:: What you need to do ::
In full and without alteration, transcribe the listing.

:: Records to process ::
-=-=-

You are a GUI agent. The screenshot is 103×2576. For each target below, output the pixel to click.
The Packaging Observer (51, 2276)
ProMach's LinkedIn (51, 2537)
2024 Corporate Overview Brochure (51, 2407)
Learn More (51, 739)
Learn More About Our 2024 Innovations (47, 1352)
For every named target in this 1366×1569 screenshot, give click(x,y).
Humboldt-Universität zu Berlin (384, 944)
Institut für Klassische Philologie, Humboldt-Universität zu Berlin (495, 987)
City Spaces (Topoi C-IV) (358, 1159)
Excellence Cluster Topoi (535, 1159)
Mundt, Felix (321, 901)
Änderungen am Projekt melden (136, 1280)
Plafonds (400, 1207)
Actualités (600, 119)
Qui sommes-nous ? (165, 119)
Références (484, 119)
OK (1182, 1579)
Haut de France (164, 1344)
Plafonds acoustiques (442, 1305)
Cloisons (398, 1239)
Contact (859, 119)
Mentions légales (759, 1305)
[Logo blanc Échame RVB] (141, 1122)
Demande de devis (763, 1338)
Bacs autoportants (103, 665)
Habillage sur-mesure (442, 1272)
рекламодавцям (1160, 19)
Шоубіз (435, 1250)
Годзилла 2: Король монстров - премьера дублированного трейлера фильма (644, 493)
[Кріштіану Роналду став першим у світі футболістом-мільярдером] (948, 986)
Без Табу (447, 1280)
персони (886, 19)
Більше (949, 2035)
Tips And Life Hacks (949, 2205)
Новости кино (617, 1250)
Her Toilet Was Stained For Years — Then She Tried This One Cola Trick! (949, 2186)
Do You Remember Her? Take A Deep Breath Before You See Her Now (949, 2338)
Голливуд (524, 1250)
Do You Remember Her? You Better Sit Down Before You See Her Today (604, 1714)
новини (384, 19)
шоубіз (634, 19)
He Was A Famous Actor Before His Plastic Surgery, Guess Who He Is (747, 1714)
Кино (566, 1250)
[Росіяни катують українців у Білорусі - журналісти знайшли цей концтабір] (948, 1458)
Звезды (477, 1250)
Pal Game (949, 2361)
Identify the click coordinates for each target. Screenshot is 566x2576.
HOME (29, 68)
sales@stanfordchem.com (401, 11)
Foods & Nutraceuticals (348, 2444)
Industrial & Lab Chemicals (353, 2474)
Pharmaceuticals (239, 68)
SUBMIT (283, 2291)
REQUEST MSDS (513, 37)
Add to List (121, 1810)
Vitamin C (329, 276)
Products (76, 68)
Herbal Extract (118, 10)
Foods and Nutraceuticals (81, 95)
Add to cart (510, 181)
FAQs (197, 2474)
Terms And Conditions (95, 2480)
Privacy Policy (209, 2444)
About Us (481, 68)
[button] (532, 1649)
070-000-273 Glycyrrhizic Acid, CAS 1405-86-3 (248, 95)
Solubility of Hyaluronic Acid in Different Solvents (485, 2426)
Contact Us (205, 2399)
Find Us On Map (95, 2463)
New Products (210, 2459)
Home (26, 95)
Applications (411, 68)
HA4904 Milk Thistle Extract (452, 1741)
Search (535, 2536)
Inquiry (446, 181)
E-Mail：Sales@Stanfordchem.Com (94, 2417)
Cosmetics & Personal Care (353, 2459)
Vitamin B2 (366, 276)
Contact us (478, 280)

-=-=-

:: Reply ::
You are a GUI agent. The screenshot is 103×2576. For each target below, output the pixel to click.
The Packaging Observer (51, 2276)
ProMach's LinkedIn (51, 2537)
2024 Corporate Overview Brochure (51, 2407)
Learn More (51, 739)
Learn More About Our 2024 Innovations (47, 1352)
For every named target in this 1366×1569 screenshot, give click(x,y).
Humboldt-Universität zu Berlin (384, 944)
Institut für Klassische Philologie, Humboldt-Universität zu Berlin (495, 987)
City Spaces (Topoi C-IV) (358, 1159)
Excellence Cluster Topoi (535, 1159)
Mundt, Felix (321, 901)
Änderungen am Projekt melden (136, 1280)
Plafonds (400, 1207)
Actualités (600, 119)
Qui sommes-nous ? (165, 119)
Références (484, 119)
OK (1182, 1579)
Haut de France (164, 1344)
Plafonds acoustiques (442, 1305)
Cloisons (398, 1239)
Contact (859, 119)
Mentions légales (759, 1305)
[Logo blanc Échame RVB] (141, 1122)
Demande de devis (763, 1338)
Bacs autoportants (103, 665)
Habillage sur-mesure (442, 1272)
рекламодавцям (1160, 19)
Шоубіз (435, 1250)
Годзилла 2: Король монстров - премьера дублированного трейлера фильма (644, 493)
[Кріштіану Роналду став першим у світі футболістом-мільярдером] (948, 986)
Без Табу (447, 1280)
персони (886, 19)
Більше (949, 2035)
Tips And Life Hacks (949, 2205)
Новости кино (617, 1250)
Her Toilet Was Stained For Years — Then She Tried This One Cola Trick! (949, 2186)
Do You Remember Her? Take A Deep Breath Before You See Her Now (949, 2338)
Голливуд (524, 1250)
Do You Remember Her? You Better Sit Down Before You See Her Today (604, 1714)
новини (384, 19)
шоубіз (634, 19)
He Was A Famous Actor Before His Plastic Surgery, Guess Who He Is (747, 1714)
Кино (566, 1250)
[Росіяни катують українців у Білорусі - журналісти знайшли цей концтабір] (948, 1458)
Звезды (477, 1250)
Pal Game (949, 2361)
Identify the click coordinates for each target. Screenshot is 566x2576.
HOME (29, 68)
sales@stanfordchem.com (401, 11)
Foods & Nutraceuticals (348, 2444)
Industrial & Lab Chemicals (353, 2474)
Pharmaceuticals (239, 68)
SUBMIT (283, 2291)
REQUEST MSDS (513, 37)
Add to List (121, 1810)
Vitamin C (329, 276)
Products (76, 68)
Herbal Extract (118, 10)
Foods and Nutraceuticals (81, 95)
Add to cart (510, 181)
FAQs (197, 2474)
Terms And Conditions (95, 2480)
Privacy Policy (209, 2444)
About Us (481, 68)
[button] (532, 1649)
070-000-273 Glycyrrhizic Acid, CAS 1405-86-3 (248, 95)
Solubility of Hyaluronic Acid in Different Solvents (485, 2426)
Contact Us (205, 2399)
Find Us On Map (95, 2463)
New Products (210, 2459)
Home (26, 95)
Applications (411, 68)
HA4904 Milk Thistle Extract (452, 1741)
Search (535, 2536)
Inquiry (446, 181)
E-Mail：Sales@Stanfordchem.Com (94, 2417)
Cosmetics & Personal Care (353, 2459)
Vitamin B2 (366, 276)
Contact us (478, 280)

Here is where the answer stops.